What appears in the data must be reproduced exactly.

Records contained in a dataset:
§ §
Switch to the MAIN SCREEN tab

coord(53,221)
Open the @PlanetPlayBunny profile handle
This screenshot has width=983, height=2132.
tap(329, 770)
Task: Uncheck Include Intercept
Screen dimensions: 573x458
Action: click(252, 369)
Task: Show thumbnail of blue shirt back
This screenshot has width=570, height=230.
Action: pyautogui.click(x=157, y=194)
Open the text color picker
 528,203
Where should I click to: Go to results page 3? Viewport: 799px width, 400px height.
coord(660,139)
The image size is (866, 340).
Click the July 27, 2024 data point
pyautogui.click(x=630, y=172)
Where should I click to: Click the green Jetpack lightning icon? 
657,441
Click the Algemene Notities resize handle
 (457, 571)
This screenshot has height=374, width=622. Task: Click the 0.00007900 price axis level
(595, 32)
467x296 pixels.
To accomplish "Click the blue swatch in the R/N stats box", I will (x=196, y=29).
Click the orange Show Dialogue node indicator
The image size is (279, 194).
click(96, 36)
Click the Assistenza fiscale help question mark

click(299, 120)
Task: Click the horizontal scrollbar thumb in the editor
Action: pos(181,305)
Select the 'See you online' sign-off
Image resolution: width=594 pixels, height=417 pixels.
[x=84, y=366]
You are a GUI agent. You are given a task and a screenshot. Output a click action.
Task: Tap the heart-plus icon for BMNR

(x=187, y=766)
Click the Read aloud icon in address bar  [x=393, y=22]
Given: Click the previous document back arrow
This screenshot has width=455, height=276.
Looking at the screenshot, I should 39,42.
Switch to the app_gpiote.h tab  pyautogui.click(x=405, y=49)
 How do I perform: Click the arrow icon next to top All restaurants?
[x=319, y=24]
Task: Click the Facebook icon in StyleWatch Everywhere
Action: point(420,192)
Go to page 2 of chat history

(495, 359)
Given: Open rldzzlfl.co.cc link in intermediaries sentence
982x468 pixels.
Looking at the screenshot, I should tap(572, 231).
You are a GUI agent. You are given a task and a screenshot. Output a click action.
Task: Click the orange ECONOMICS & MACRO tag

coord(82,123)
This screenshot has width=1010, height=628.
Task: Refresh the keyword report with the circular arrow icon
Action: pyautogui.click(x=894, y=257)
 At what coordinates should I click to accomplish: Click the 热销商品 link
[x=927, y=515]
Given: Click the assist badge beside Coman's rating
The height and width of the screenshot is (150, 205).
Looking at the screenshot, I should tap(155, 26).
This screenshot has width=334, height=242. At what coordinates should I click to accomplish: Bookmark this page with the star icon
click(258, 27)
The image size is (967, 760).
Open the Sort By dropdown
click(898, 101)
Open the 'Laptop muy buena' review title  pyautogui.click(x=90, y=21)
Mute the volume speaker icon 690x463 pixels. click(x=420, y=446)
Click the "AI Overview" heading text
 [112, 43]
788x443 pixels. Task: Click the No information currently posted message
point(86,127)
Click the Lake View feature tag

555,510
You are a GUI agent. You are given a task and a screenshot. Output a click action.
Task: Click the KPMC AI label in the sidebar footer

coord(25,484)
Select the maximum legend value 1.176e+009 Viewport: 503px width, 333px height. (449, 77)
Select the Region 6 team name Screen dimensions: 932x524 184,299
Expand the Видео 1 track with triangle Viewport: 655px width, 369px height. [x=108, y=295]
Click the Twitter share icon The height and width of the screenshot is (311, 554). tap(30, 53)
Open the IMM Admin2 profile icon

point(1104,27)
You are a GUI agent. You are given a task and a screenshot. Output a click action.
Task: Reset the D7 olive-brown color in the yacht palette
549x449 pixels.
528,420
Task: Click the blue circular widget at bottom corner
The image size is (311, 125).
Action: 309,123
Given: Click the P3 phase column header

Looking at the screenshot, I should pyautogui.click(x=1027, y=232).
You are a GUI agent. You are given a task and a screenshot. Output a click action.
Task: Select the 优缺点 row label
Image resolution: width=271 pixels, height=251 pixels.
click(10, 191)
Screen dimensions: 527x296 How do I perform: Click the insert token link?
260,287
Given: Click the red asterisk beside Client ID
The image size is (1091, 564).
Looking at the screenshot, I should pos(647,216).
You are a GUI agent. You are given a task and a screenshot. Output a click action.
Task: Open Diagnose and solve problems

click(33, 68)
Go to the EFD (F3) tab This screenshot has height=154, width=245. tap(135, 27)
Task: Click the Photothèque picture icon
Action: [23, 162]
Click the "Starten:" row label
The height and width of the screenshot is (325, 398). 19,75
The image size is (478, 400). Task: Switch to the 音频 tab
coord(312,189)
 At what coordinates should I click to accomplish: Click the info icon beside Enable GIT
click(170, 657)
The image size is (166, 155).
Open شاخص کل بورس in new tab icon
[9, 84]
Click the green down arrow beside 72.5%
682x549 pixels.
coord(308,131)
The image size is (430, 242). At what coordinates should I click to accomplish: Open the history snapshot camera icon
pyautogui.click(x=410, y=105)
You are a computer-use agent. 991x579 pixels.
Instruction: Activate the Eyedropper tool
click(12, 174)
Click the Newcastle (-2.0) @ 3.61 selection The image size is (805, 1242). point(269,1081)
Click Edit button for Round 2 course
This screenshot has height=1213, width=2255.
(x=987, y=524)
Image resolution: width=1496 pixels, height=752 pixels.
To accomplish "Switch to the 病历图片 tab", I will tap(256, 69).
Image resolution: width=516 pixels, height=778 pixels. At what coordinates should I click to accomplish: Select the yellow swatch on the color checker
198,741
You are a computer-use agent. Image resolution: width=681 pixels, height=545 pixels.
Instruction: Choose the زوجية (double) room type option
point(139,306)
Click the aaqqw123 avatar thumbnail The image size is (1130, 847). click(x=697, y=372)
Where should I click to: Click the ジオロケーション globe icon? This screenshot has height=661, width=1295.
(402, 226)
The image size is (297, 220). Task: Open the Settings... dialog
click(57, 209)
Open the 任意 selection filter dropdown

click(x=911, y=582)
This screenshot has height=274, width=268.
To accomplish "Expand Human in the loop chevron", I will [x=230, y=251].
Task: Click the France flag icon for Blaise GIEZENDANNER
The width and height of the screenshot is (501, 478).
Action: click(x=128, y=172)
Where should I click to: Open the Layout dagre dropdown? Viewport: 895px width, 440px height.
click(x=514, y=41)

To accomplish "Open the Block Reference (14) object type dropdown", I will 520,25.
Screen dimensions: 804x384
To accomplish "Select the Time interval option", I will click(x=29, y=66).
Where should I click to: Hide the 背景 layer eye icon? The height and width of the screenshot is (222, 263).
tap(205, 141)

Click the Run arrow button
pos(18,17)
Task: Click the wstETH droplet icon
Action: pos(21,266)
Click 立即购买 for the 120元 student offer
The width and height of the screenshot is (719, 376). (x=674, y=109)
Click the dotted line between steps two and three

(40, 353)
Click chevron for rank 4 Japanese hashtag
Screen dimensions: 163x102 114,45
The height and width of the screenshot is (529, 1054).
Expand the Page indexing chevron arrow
§ §
• [Answer to this exercise]
Switch to the MAIN SCREEN tab

coord(53,221)
Open the @PlanetPlayBunny profile handle
This screenshot has width=983, height=2132.
tap(329, 770)
Task: Uncheck Include Intercept
Screen dimensions: 573x458
Action: click(252, 369)
Task: Show thumbnail of blue shirt back
This screenshot has width=570, height=230.
Action: pyautogui.click(x=157, y=194)
Open the text color picker
 528,203
Where should I click to: Go to results page 3? Viewport: 799px width, 400px height.
coord(660,139)
The image size is (866, 340).
Click the July 27, 2024 data point
pyautogui.click(x=630, y=172)
Where should I click to: Click the green Jetpack lightning icon? 
657,441
Click the Algemene Notities resize handle
 (457, 571)
This screenshot has height=374, width=622. Task: Click the 0.00007900 price axis level
(595, 32)
467x296 pixels.
To accomplish "Click the blue swatch in the R/N stats box", I will (x=196, y=29).
Click the orange Show Dialogue node indicator
The image size is (279, 194).
click(96, 36)
Click the Assistenza fiscale help question mark

click(299, 120)
Task: Click the horizontal scrollbar thumb in the editor
Action: pos(181,305)
Select the 'See you online' sign-off
Image resolution: width=594 pixels, height=417 pixels.
[x=84, y=366]
You are a GUI agent. You are given a task and a screenshot. Output a click action.
Task: Tap the heart-plus icon for BMNR

(x=187, y=766)
Click the Read aloud icon in address bar  [x=393, y=22]
Given: Click the previous document back arrow
This screenshot has width=455, height=276.
Looking at the screenshot, I should 39,42.
Switch to the app_gpiote.h tab  pyautogui.click(x=405, y=49)
 How do I perform: Click the arrow icon next to top All restaurants?
[x=319, y=24]
Task: Click the Facebook icon in StyleWatch Everywhere
Action: point(420,192)
Go to page 2 of chat history

(495, 359)
Given: Open rldzzlfl.co.cc link in intermediaries sentence
982x468 pixels.
Looking at the screenshot, I should tap(572, 231).
You are a GUI agent. You are given a task and a screenshot. Output a click action.
Task: Click the orange ECONOMICS & MACRO tag

coord(82,123)
This screenshot has width=1010, height=628.
Task: Refresh the keyword report with the circular arrow icon
Action: pyautogui.click(x=894, y=257)
 At what coordinates should I click to accomplish: Click the 热销商品 link
[x=927, y=515]
Given: Click the assist badge beside Coman's rating
The height and width of the screenshot is (150, 205).
Looking at the screenshot, I should tap(155, 26).
This screenshot has width=334, height=242. At what coordinates should I click to accomplish: Bookmark this page with the star icon
click(258, 27)
The image size is (967, 760).
Open the Sort By dropdown
click(898, 101)
Open the 'Laptop muy buena' review title  pyautogui.click(x=90, y=21)
Mute the volume speaker icon 690x463 pixels. click(x=420, y=446)
Click the "AI Overview" heading text
 [112, 43]
788x443 pixels. Task: Click the No information currently posted message
point(86,127)
Click the Lake View feature tag

555,510
You are a GUI agent. You are given a task and a screenshot. Output a click action.
Task: Click the KPMC AI label in the sidebar footer

coord(25,484)
Select the maximum legend value 1.176e+009 Viewport: 503px width, 333px height. (449, 77)
Select the Region 6 team name Screen dimensions: 932x524 184,299
Expand the Видео 1 track with triangle Viewport: 655px width, 369px height. [x=108, y=295]
Click the Twitter share icon The height and width of the screenshot is (311, 554). tap(30, 53)
Open the IMM Admin2 profile icon

point(1104,27)
You are a GUI agent. You are given a task and a screenshot. Output a click action.
Task: Reset the D7 olive-brown color in the yacht palette
549x449 pixels.
528,420
Task: Click the blue circular widget at bottom corner
The image size is (311, 125).
Action: 309,123
Given: Click the P3 phase column header

Looking at the screenshot, I should pyautogui.click(x=1027, y=232).
You are a GUI agent. You are given a task and a screenshot. Output a click action.
Task: Select the 优缺点 row label
Image resolution: width=271 pixels, height=251 pixels.
click(10, 191)
Screen dimensions: 527x296 How do I perform: Click the insert token link?
260,287
Given: Click the red asterisk beside Client ID
The image size is (1091, 564).
Looking at the screenshot, I should pos(647,216).
You are a GUI agent. You are given a task and a screenshot. Output a click action.
Task: Open Diagnose and solve problems

click(33, 68)
Go to the EFD (F3) tab This screenshot has height=154, width=245. tap(135, 27)
Task: Click the Photothèque picture icon
Action: [23, 162]
Click the "Starten:" row label
The height and width of the screenshot is (325, 398). 19,75
The image size is (478, 400). Task: Switch to the 音频 tab
coord(312,189)
 At what coordinates should I click to accomplish: Click the info icon beside Enable GIT
click(170, 657)
The image size is (166, 155).
Open شاخص کل بورس in new tab icon
[9, 84]
Click the green down arrow beside 72.5%
682x549 pixels.
coord(308,131)
The image size is (430, 242). At what coordinates should I click to accomplish: Open the history snapshot camera icon
pyautogui.click(x=410, y=105)
You are a computer-use agent. 991x579 pixels.
Instruction: Activate the Eyedropper tool
click(12, 174)
Click the Newcastle (-2.0) @ 3.61 selection The image size is (805, 1242). point(269,1081)
Click Edit button for Round 2 course
This screenshot has height=1213, width=2255.
(x=987, y=524)
Image resolution: width=1496 pixels, height=752 pixels.
To accomplish "Switch to the 病历图片 tab", I will tap(256, 69).
Image resolution: width=516 pixels, height=778 pixels. At what coordinates should I click to accomplish: Select the yellow swatch on the color checker
198,741
You are a computer-use agent. Image resolution: width=681 pixels, height=545 pixels.
Instruction: Choose the زوجية (double) room type option
point(139,306)
Click the aaqqw123 avatar thumbnail The image size is (1130, 847). click(x=697, y=372)
Where should I click to: Click the ジオロケーション globe icon? This screenshot has height=661, width=1295.
(402, 226)
The image size is (297, 220). Task: Open the Settings... dialog
click(57, 209)
Open the 任意 selection filter dropdown

click(x=911, y=582)
This screenshot has height=274, width=268.
To accomplish "Expand Human in the loop chevron", I will [x=230, y=251].
Task: Click the France flag icon for Blaise GIEZENDANNER
The width and height of the screenshot is (501, 478).
Action: click(x=128, y=172)
Where should I click to: Open the Layout dagre dropdown? Viewport: 895px width, 440px height.
click(x=514, y=41)

To accomplish "Open the Block Reference (14) object type dropdown", I will 520,25.
Screen dimensions: 804x384
To accomplish "Select the Time interval option", I will click(x=29, y=66).
Where should I click to: Hide the 背景 layer eye icon? The height and width of the screenshot is (222, 263).
tap(205, 141)

Click the Run arrow button
pos(18,17)
Task: Click the wstETH droplet icon
Action: pos(21,266)
Click 立即购买 for the 120元 student offer
The width and height of the screenshot is (719, 376). (x=674, y=109)
Click the dotted line between steps two and three

(40, 353)
Click chevron for rank 4 Japanese hashtag
Screen dimensions: 163x102 114,45
The height and width of the screenshot is (529, 1054).
Expand the Page indexing chevron arrow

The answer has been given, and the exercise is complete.